__TAREFA A__
Apresente como lista numerada as linhas da listagem, começando no início dela e terminando na linha que contém "click(107, 326)", inclusive. Omita as linhas em branco.

__TRECHO FORNECIDO__
Porto Comercial - o Akhmeta é o 2.º a contar da esquerda
Nos anos oitenta os Estaleiros Navais de Viana do Castelo, mercê de um bom relacionamento comercial com a antiga URSS, receberam um grande número de navios de pesca, para reparação.
Como todos os arrastões, os soviéticos eram navios de grande calado o que implicava não poderem demandar directamente os cais envolventes à zona dos Estaleiros e terem que atracar no Porto Comercial, recentemente inaugurado(o novo Porto Comercial foi inaugurado em 21 de Abril de 1984 pelo navio "BALDUR" que veio carregar bobines de papel Kraft da Portucel), aguardando maré e aliviando carga para o cais - portas de arrasto, redes de pesca e outro material.
O Akhmeta foi um dos arrastões que teve de ir atracar no Porto Comercial por motivo do elevado calado( parte do navio abaixo da linha d'água) a ré( lado da pôpa).
Na minha vida de piloto da barra de Viana do Castelo tenho muitas histórias, umas mais outras menos interessantes. Relacionado com o Akhmeta vivi uma situação que me marcou em toda a minha vida de piloto da barra.
Embarquei na área de pilotagem mais ou menos a duas milhas( a milha maritima é cerca de 1852 metros) por volta das oito horas da manhã. Chegado à ponte de comando do navio e após os habituais cumprimentos, a primeira coisa que o capitão fez foi indicar-me por gestos uma pequena mesa situada na asa de bombordo da ponte recheada de tapas diversas, biscoitos, bolos, sanduiches, copos e garrafas de bebida entre as quais a tradicional Vodka russa.

__LINHAS DE ENTRADA__
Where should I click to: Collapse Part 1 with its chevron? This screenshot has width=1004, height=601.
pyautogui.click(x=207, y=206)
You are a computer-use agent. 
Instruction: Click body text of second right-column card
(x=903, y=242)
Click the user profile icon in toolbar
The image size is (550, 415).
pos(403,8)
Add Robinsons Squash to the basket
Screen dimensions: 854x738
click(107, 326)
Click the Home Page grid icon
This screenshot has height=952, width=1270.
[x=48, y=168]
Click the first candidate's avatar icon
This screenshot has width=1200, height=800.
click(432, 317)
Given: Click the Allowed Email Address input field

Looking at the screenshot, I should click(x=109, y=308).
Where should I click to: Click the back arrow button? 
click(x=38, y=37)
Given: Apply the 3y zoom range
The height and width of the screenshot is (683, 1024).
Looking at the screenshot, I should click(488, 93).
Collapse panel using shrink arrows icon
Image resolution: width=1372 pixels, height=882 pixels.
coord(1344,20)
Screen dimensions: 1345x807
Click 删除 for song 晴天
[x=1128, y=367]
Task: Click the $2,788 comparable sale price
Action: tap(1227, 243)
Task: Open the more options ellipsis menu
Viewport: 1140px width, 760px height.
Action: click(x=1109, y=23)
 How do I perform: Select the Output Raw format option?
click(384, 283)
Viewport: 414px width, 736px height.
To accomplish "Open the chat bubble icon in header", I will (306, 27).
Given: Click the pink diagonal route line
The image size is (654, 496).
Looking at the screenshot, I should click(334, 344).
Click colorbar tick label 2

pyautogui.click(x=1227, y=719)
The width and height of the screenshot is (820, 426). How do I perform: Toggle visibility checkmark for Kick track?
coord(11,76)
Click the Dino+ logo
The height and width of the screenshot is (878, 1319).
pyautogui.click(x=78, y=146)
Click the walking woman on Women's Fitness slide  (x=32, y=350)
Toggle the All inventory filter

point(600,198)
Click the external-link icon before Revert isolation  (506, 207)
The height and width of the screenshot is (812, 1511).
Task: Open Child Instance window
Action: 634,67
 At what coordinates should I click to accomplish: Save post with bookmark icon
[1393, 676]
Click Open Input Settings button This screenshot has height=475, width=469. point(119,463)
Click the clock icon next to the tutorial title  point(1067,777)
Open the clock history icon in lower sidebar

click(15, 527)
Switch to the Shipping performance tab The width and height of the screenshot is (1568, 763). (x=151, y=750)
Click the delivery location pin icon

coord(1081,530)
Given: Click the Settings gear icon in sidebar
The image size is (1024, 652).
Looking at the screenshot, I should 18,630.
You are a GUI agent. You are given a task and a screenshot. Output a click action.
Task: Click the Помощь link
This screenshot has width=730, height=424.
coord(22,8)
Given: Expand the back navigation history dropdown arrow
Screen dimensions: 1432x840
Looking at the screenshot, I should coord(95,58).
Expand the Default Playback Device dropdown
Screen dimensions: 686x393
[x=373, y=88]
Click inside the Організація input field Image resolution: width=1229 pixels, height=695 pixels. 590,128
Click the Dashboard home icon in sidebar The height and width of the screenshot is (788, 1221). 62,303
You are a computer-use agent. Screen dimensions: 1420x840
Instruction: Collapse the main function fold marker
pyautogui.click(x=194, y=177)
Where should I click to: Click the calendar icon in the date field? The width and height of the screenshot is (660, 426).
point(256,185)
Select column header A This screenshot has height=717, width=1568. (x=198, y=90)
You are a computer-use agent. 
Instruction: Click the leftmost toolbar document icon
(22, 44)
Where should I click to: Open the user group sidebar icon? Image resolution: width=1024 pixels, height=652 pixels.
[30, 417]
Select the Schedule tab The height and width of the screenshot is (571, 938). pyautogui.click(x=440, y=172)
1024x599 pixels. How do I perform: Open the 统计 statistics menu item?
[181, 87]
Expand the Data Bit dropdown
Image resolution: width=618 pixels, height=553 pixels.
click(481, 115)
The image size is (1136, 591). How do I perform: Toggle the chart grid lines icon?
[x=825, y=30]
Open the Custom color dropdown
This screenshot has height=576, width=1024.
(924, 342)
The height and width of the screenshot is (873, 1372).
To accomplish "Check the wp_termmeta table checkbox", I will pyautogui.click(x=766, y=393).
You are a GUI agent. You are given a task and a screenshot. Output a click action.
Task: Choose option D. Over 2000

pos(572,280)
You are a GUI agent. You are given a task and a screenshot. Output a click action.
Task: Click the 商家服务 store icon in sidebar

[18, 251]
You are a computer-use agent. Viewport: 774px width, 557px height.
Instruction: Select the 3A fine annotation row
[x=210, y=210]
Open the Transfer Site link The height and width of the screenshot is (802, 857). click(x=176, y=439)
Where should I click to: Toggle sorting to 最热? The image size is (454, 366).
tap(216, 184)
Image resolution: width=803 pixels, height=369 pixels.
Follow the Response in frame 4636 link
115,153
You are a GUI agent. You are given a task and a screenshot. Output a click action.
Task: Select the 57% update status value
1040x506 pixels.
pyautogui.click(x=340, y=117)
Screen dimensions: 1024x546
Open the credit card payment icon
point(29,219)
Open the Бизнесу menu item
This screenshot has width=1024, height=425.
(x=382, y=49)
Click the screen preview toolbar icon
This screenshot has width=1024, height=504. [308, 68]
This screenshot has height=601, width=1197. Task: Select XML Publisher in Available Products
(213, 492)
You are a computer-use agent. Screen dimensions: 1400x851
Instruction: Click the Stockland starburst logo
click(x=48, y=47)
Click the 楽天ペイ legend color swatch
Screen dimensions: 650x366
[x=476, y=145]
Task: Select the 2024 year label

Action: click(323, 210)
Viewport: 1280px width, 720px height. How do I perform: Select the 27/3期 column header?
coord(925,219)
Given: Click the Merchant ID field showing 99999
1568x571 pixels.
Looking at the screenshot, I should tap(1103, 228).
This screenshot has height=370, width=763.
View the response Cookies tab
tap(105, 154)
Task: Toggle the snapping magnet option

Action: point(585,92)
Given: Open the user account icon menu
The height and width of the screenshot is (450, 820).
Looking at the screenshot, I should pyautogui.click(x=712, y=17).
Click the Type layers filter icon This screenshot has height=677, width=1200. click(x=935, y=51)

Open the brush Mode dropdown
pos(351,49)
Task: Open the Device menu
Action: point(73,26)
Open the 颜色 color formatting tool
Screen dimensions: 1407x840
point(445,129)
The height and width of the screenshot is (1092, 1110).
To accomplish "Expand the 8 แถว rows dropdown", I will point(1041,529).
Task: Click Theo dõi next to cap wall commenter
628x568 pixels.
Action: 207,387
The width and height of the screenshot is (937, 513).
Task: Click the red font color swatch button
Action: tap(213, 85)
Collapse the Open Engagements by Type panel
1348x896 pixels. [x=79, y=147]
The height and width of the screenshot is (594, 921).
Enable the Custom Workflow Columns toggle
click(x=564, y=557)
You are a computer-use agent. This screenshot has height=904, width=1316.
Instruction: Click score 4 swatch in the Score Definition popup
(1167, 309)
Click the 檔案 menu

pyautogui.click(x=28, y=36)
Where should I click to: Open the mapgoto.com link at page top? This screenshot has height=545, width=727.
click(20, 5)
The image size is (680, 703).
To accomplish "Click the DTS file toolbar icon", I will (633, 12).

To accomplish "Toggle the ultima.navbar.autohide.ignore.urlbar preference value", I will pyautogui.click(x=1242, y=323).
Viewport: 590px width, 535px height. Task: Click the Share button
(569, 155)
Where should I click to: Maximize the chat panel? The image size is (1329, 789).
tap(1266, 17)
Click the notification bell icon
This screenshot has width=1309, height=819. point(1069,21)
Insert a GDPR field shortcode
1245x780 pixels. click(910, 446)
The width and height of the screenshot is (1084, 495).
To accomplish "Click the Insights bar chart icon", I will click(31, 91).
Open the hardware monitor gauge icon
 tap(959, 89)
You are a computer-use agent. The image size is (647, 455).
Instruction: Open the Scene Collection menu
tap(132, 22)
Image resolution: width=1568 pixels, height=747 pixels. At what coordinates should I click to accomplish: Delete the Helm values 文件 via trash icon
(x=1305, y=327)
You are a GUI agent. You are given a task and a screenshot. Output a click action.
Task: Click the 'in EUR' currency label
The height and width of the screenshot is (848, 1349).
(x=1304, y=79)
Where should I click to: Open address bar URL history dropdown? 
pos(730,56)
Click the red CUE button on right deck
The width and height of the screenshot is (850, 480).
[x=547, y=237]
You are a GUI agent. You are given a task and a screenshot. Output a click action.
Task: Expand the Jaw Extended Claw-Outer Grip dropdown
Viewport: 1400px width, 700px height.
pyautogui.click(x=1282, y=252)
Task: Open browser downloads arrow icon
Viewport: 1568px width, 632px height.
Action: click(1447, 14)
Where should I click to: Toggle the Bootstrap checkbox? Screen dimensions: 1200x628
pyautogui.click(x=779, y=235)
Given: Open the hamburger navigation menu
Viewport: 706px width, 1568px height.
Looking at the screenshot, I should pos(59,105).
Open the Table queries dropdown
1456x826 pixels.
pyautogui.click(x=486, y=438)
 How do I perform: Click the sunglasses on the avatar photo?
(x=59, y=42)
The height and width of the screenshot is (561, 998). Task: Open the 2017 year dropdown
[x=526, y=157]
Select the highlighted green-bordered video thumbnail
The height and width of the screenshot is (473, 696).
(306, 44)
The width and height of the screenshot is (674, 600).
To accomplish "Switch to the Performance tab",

__TAREFA B__
Transcreva sem alterações a parte do trecho sobre o arrastão Akhmeta que começa em "O Akhmeta foi" e termina em "piloto da barra.".

__SOLUÇÃO DA TAREFA A__
1. Where should I click to: Collapse Part 1 with its chevron? This screenshot has width=1004, height=601.
2. pyautogui.click(x=207, y=206)
3. You are a computer-use agent. 
4. Instruction: Click body text of second right-column card
5. (x=903, y=242)
6. Click the user profile icon in toolbar
7. The image size is (550, 415).
8. pos(403,8)
9. Add Robinsons Squash to the basket
10. Screen dimensions: 854x738
11. click(107, 326)

__SOLUÇÃO DA TAREFA B__
O Akhmeta foi um dos arrastões que teve de ir atracar no Porto Comercial por motivo do elevado calado( parte do navio abaixo da linha d'água) a ré( lado da pôpa).
Na minha vida de piloto da barra de Viana do Castelo tenho muitas histórias, umas mais outras menos interessantes. Relacionado com o Akhmeta vivi uma situação que me marcou em toda a minha vida de piloto da barra.